How big is 14 billion?
Bringing mind-boggling diamond numbers into perspective

by Richard Gleeson
Northern News Services

NNSL (Feb 27/98) - Getting a handle on the kind of dollars being mined just north of Yellowknife is about as easy as wrapping your head around what it would feel like to walk from Rae-Edzo to Pluto.

Premier Don Morin noted BHP's Ekati mine is expected to produce $14 billion worth of rough diamonds during the 25 years the mine will be in operation.

Taking a territorial view of the matter, Yellowknife North MLA Roy Erasmus said, "Look at it this way. Our budget is a billion dollars a year, so that's our budget for 14 years."

That's for the rough diamonds BHP will be selling. After the same diamonds are sorted, cut and polished, the value rises to at least as much again.

Ekati is only the first of several diamond mines set to open in the western territory over the next few years.

In an attempt to further public understanding of the dollars involved in the diamond stake, Yellowknifer offers the following comparisons:

  • To meet the challenge of drinking away the profits from the Ekati mine, a beer drinker would have to quaff 107 six-packs per minute, every minute, for 25 years.

  • The amount of money dealers will pay for Ekati diamonds each year would be enough to pay the salaries of four NHL teams composed entirely of Eric Lindros clones.

  • Annual sales of diamonds from the mine will be more than double what the GNWT spends on health and social services.
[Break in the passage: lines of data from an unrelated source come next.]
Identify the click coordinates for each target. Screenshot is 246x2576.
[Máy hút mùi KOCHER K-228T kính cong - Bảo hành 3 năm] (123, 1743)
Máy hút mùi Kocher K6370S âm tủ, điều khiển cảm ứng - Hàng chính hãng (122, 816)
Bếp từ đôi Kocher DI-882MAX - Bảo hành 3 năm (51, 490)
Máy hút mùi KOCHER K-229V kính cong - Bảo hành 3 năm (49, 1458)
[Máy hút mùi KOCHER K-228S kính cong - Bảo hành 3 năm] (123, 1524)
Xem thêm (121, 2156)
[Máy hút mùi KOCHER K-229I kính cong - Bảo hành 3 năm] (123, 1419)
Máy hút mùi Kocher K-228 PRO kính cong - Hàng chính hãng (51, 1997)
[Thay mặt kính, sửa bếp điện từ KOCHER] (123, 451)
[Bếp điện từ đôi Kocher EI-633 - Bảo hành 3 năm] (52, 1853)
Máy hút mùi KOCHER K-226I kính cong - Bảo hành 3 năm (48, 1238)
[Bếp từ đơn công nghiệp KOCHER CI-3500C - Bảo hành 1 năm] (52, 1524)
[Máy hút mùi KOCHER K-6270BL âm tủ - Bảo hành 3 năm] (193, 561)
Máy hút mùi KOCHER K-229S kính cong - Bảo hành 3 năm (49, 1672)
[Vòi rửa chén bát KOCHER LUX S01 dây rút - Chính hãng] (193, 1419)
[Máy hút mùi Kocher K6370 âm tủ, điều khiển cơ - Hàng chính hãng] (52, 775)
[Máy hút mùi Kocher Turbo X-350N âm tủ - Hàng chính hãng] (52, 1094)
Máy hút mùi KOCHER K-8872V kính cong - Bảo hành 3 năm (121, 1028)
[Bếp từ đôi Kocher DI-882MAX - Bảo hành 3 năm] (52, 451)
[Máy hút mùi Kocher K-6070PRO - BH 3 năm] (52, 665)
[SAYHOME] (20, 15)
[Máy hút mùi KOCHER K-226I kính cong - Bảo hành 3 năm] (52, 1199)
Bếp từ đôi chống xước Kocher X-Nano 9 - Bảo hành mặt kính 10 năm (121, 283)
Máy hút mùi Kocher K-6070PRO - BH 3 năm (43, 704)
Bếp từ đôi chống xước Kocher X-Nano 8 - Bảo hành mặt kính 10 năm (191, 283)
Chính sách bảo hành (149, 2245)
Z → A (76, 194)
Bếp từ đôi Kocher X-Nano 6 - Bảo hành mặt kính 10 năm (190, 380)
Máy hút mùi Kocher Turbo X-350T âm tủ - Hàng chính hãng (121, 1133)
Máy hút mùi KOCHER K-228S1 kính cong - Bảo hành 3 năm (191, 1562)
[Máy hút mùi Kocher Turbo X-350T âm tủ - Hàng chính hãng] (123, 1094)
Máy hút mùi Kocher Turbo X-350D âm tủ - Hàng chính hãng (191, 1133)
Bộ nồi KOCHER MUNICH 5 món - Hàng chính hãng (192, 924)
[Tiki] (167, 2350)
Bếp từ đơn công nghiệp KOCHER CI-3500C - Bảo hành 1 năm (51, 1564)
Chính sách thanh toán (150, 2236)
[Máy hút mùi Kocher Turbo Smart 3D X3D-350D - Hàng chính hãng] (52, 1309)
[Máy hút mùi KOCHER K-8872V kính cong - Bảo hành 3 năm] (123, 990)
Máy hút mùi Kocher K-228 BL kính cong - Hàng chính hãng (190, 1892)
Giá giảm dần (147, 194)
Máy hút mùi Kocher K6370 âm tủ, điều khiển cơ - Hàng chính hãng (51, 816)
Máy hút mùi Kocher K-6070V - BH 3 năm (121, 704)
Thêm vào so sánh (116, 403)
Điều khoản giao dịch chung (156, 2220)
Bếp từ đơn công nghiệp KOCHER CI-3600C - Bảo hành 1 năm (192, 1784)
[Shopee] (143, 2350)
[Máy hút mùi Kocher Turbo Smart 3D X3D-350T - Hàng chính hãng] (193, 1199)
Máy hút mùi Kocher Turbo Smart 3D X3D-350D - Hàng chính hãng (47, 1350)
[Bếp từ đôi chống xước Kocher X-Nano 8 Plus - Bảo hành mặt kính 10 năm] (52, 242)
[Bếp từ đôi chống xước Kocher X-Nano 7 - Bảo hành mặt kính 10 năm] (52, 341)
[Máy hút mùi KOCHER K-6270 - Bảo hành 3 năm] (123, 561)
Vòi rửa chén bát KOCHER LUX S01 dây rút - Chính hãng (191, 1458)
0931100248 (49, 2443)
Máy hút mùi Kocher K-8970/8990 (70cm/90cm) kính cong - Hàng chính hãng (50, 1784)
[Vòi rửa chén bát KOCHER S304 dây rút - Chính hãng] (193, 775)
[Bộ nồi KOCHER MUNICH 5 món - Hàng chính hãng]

  • To earn the same amount of money the mine will generate in a year, a newspaper reporter earning average pay would have to work for 15,556 years.

  • If all the KitKat bars you could buy for $14 billion were lined up end to end, they would cover the distance between Yellowknife and Iqaluit 671 times.

  • Last, but certainly not least, $14 billion would be enough, at the two-year discount price, to buy a 122-million-year subscription to Yellowknifer.

Alongside the astronomical figures is the minuscule amount of product that will bring in the dollars.

Ekati mine will produce enough rough diamonds each day to fill a two-litre milk carton. Premier Don Morin reportedly wants to buy a 10th of that -- just a cupful.